* TASK TO COMPLETE
Express every line from the one containing "The width and height of the screenshot is (470, 393)." through the one containing "click(x=29, y=92)", inclusive, as a JSON list of strings, one string per line, with blank lines omitted.

* STORED DATA

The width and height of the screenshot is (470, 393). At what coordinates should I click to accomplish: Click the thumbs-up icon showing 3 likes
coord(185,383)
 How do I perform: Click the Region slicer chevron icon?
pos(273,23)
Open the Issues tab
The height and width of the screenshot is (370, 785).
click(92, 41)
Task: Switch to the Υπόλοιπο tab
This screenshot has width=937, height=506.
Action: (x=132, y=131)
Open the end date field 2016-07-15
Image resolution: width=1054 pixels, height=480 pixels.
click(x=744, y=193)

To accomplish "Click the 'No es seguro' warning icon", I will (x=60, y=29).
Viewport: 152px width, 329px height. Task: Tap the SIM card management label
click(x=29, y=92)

==

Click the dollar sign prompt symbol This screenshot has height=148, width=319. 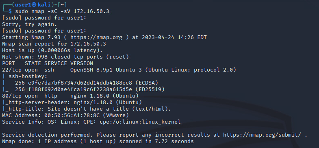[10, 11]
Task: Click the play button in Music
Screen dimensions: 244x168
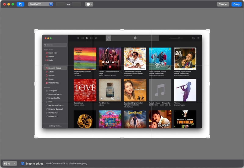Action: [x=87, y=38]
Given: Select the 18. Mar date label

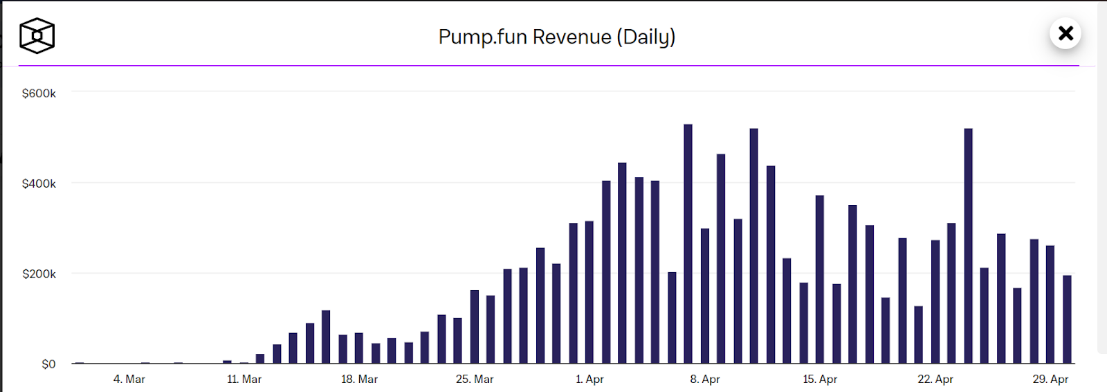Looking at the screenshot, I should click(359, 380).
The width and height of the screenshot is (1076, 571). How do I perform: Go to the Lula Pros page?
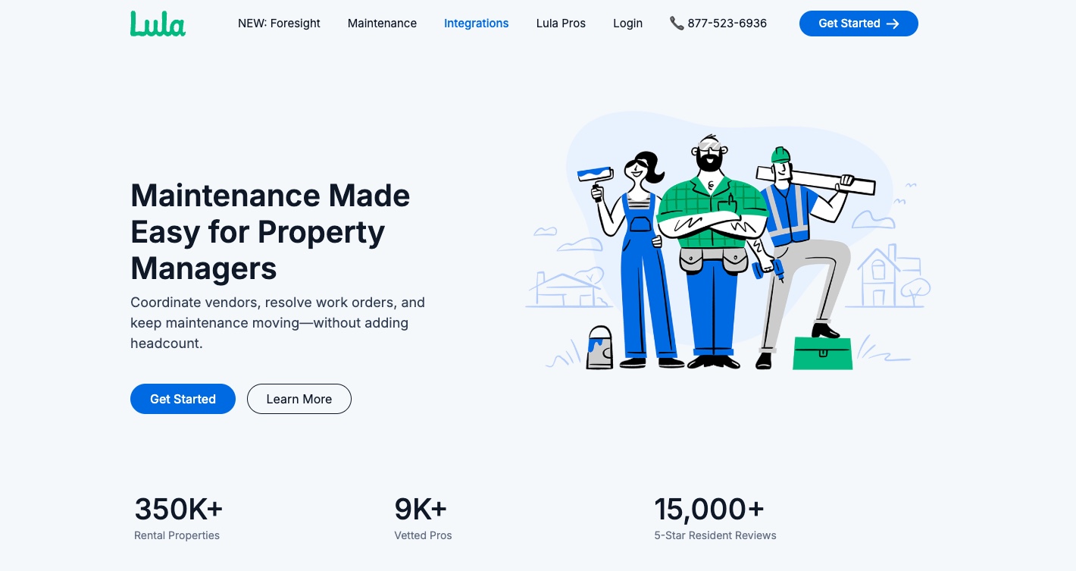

* EXPECTED ANSWER
[
  "The width and height of the screenshot is (470, 393). At what coordinates should I click to accomplish: Click the thumbs-up icon showing 3 likes",
  "coord(185,383)",
  " How do I perform: Click the Region slicer chevron icon?",
  "pos(273,23)",
  "Open the Issues tab",
  "The height and width of the screenshot is (370, 785).",
  "click(92, 41)",
  "Task: Switch to the Υπόλοιπο tab",
  "This screenshot has width=937, height=506.",
  "Action: (x=132, y=131)",
  "Open the end date field 2016-07-15",
  "Image resolution: width=1054 pixels, height=480 pixels.",
  "click(x=744, y=193)",
  "To accomplish \"Click the 'No es seguro' warning icon\", I will (x=60, y=29).",
  "Viewport: 152px width, 329px height. Task: Tap the SIM card management label",
  "click(x=29, y=92)"
]